One of the suggested question prompts to initiate the "Be Even Better" exercise is "if someone came in tomorrow and took my place, what would they be shocked or surprised about?" By updating the transition file and then asking this question, you give yourself an opportunity to combine the energy of a newcomer who wants to have an impact, with the experience and context of an incumbent. The next steps in the process are to prioritize, plan, and set goals for improvement. If you were training your successor, it would feel much better to say "this is how we are solving this problem" than to appear content that the problem persists.
I think we humans have a natural tendency to settle into a ruts where we just go through the motions of our day - attending meetings, responding to emails, processing deliverables... We get tired of being annoyed by issues and develop an unhealthy tolerance of them.

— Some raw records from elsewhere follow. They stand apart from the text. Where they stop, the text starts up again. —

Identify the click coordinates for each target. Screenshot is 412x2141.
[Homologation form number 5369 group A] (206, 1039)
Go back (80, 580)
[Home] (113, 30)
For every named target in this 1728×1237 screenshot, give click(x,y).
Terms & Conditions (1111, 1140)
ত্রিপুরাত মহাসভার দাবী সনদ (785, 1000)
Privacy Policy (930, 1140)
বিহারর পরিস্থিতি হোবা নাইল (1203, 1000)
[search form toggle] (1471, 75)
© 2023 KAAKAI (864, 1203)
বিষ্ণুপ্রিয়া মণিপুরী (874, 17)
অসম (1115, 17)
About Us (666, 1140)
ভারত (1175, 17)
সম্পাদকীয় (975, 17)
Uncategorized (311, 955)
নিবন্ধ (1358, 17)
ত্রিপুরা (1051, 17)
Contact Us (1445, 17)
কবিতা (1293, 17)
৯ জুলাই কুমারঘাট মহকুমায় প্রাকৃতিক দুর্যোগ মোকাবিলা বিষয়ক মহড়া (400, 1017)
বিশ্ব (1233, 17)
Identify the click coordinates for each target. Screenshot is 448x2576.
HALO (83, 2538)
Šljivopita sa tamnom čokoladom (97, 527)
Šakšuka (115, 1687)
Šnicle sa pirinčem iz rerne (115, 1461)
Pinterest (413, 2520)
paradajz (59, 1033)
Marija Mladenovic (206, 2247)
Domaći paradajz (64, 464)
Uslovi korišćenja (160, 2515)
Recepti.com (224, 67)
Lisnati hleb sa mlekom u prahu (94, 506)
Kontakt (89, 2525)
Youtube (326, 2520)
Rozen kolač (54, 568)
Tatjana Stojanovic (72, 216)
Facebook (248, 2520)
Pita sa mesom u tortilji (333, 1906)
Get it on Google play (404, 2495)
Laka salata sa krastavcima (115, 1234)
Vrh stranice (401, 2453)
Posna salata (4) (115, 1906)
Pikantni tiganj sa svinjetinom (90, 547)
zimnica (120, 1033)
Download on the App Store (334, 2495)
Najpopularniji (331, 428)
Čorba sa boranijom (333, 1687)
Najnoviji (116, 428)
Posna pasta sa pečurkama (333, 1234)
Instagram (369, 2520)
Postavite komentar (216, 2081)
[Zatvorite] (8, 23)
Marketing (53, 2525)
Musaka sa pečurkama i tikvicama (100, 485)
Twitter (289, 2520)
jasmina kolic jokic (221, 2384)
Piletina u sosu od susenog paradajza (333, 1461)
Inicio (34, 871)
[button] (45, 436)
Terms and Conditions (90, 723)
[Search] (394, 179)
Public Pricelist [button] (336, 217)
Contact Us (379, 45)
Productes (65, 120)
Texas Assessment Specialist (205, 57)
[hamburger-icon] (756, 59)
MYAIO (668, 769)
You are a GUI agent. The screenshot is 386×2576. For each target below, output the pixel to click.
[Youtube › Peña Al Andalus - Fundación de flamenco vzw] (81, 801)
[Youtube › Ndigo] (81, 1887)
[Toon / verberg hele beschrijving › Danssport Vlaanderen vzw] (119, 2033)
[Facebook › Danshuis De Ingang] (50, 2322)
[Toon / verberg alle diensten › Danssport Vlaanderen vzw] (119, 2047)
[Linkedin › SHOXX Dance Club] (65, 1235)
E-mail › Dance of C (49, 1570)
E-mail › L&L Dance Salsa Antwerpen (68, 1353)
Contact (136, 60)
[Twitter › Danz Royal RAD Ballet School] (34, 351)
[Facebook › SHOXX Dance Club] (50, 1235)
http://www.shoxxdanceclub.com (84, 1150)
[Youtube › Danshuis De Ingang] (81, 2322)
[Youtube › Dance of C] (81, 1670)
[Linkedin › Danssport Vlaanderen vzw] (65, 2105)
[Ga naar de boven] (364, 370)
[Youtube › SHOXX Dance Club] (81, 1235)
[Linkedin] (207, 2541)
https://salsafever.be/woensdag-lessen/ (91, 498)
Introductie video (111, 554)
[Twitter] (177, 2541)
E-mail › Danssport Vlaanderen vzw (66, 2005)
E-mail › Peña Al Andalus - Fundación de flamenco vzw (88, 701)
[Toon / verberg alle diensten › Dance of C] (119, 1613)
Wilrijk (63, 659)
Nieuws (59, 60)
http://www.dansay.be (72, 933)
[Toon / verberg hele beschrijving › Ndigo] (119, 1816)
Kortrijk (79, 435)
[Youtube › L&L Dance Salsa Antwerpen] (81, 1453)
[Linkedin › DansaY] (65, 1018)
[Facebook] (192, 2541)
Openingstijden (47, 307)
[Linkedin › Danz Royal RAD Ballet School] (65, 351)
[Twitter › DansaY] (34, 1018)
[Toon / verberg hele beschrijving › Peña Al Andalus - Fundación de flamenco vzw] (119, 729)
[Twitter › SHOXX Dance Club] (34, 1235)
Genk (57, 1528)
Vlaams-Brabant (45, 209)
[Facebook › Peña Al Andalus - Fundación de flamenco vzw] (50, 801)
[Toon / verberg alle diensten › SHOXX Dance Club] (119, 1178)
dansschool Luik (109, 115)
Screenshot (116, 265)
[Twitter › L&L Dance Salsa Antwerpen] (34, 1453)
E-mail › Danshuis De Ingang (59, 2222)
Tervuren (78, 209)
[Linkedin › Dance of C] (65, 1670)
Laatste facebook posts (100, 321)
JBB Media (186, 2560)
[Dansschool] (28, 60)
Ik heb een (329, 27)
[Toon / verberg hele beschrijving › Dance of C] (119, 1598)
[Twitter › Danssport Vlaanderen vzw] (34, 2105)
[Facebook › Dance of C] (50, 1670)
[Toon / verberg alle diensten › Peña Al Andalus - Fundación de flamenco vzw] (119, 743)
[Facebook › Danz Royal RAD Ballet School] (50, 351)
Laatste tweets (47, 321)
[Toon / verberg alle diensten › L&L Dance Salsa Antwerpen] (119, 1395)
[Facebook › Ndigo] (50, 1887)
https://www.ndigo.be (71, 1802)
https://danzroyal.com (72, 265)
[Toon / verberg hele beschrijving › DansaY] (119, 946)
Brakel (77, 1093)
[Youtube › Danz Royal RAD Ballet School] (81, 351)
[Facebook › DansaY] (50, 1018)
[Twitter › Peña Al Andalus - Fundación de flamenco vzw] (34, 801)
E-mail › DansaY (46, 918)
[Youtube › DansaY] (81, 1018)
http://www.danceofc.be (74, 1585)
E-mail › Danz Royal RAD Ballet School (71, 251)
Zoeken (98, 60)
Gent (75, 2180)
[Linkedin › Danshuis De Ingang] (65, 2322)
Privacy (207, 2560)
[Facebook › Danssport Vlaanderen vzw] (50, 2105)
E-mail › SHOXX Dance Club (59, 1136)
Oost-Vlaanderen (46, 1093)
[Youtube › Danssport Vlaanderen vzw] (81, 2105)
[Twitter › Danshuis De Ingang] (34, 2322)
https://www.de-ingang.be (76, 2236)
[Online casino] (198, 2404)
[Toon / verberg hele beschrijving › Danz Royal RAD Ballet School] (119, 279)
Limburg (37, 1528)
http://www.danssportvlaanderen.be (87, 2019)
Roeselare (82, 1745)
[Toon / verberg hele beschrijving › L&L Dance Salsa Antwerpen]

Then we complain about burnout and "needing a change." We under-appreciate the potential to change our perspectives and see new challenges and opportunities in our current work environment where we can harness our domain expertise and professional relationships to achieve more.
That is not to say that a change of work environment isn't also a good idea. Being on the messy side of a learning curve is great mental exercise and the ability to share practices and ideas from different places is great for organizations. But a job change is risky. The recruitment process isn't ideal for learning whether you will like the new role. At Amazon, we have many "boomerangs" who come back after jumping into sub-optimal jobs. The art of managing a career is being able to maximize the growth you can get out of every role that you have and seeing when growth opportunities start to actually diminish .. rather than just appear to diminish because you stopped paying attention.